When things change in the engine (for example due to age), or the environment changes (temperature, air pressure etc), the ECU needs to make changes to the amount of fuel that is injected. It determines the changed needed by looking at the lambda sensor. It tries to keep the signal from the lambda sensor as close to 14.7:1 (lambda 1) as possible. In volitile memory (which is erased when you disconnect the battery) it makes a small table with only a few cells in which it stores corrections. These corrections are added to the value in the main fuel table. This is the long term fuel trim table. This table looks something like this:

Now this works pretty well when the main table is calibrated for the engine. However, when people tune the engine, they are going to rely on the long term fuel trim table to keep the fueling correct for the new state of the engine.
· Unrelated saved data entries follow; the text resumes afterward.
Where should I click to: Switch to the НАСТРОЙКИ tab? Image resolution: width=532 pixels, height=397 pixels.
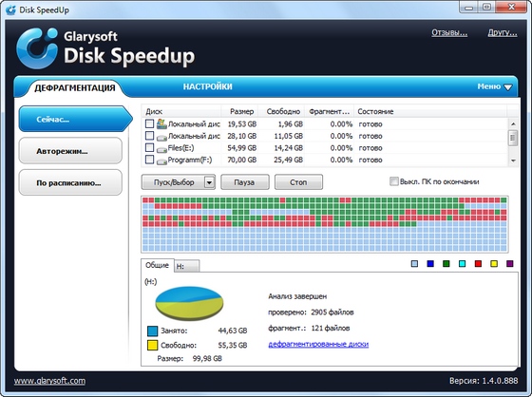pos(208,86)
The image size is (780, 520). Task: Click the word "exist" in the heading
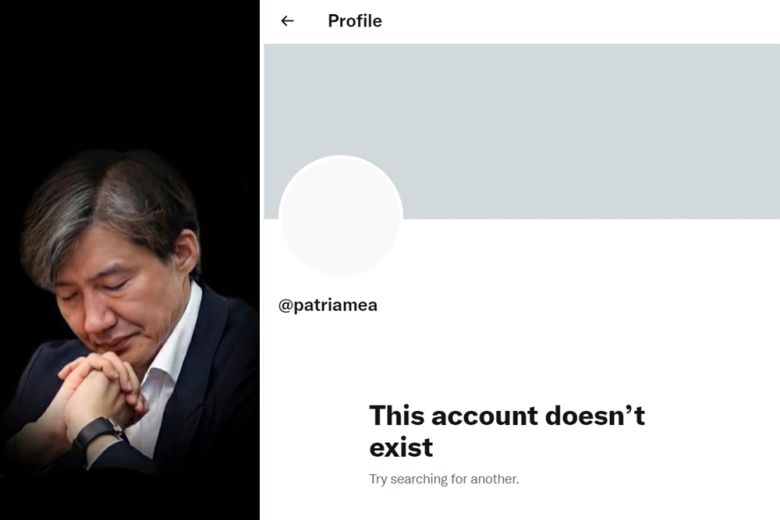(x=400, y=446)
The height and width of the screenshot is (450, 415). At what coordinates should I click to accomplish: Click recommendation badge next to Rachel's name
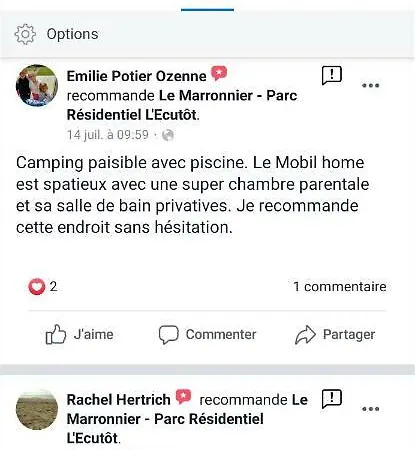click(183, 397)
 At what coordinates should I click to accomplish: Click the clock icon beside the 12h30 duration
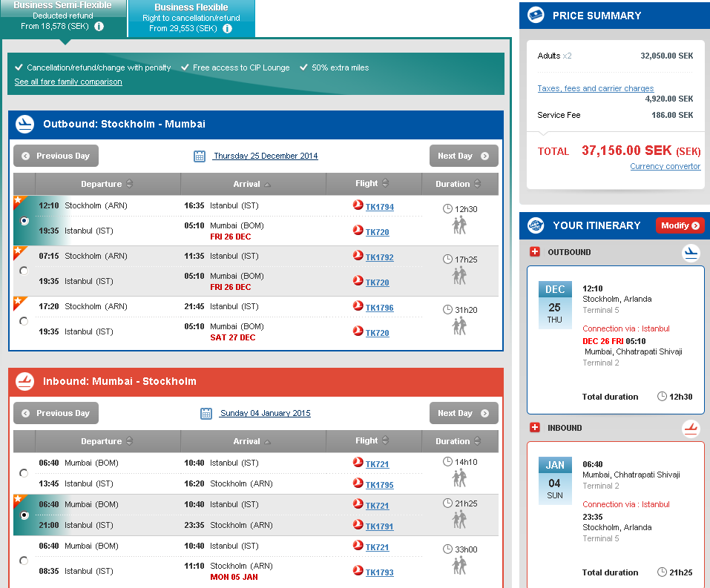tap(446, 208)
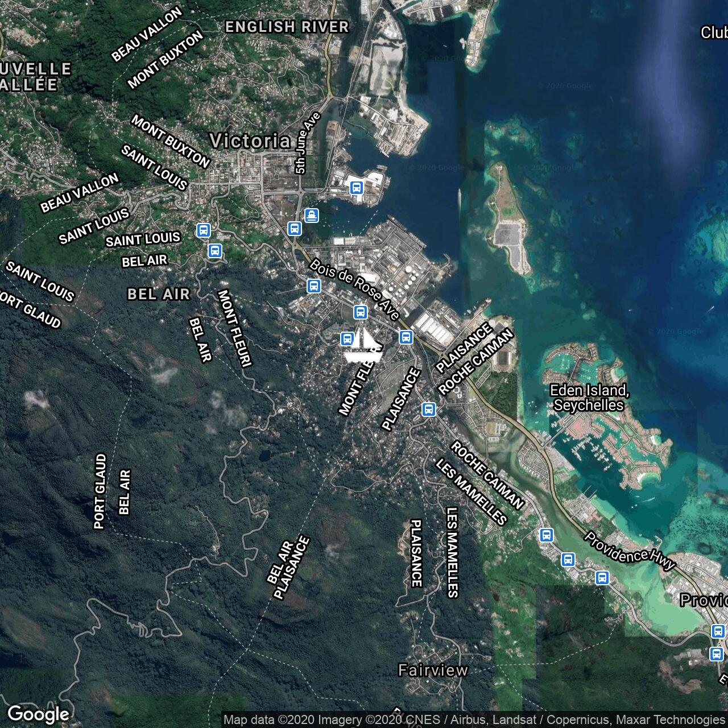Viewport: 728px width, 728px height.
Task: Click the Google logo
Action: pyautogui.click(x=38, y=714)
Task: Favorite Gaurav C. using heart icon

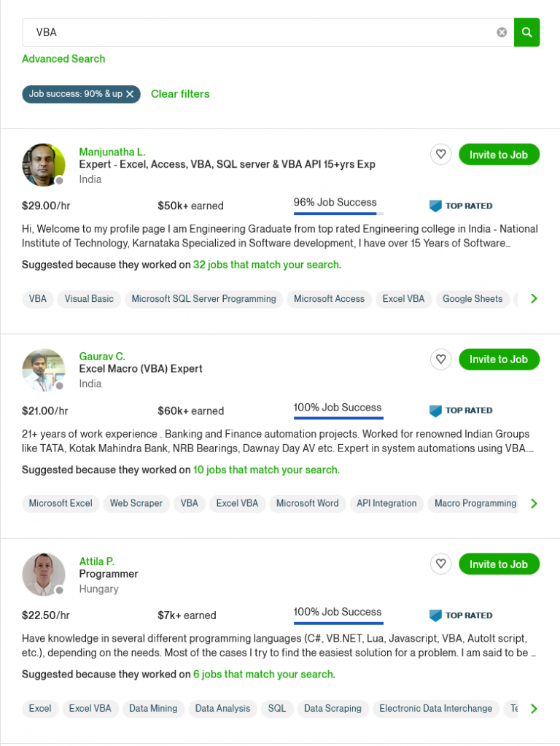Action: [x=440, y=360]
As you can see, this long term fuel trim table has very few cells compared to the main fuel table. So as the engine gets further and further away from the main fuel table, it will be harder for the ECU to keep the fueling correct.

Because the long term fuel trim table is so coarse, this can lead to non consistent behaviour of the engine. For example, you’ve been driving not very fast. Rarely coming above 4000rpm and not going above 70% throttle. So the ECU is updating the long term fuel trim table. It does this also for the very big cell in the upper right side of the table. But it only learns values for this cell from the tiny bit you are using it (3600-4000 rpm, and 35-70% throttle valve position. Lets assume it learns a correction for 10% more fuel in this cell. Now you come to a faster bit of road, go 80% throttle to 5000rpm. It might need a bigger correction there, but it hasn’t seen this part of the revrange yet, so it uses the 10% correction it already learned.

In the above there are some things left out, like open and closed loop operation and short term fuel trims. But the basic idea stands. Modifications to the engine will be compensated by the ECU, but up to a limit and not very optimal. But then, this feature was never designed for engine tuning.

The best thing to do is to actually recallibrate the main fuel table so it contains the correct values for the engine’s state of tune.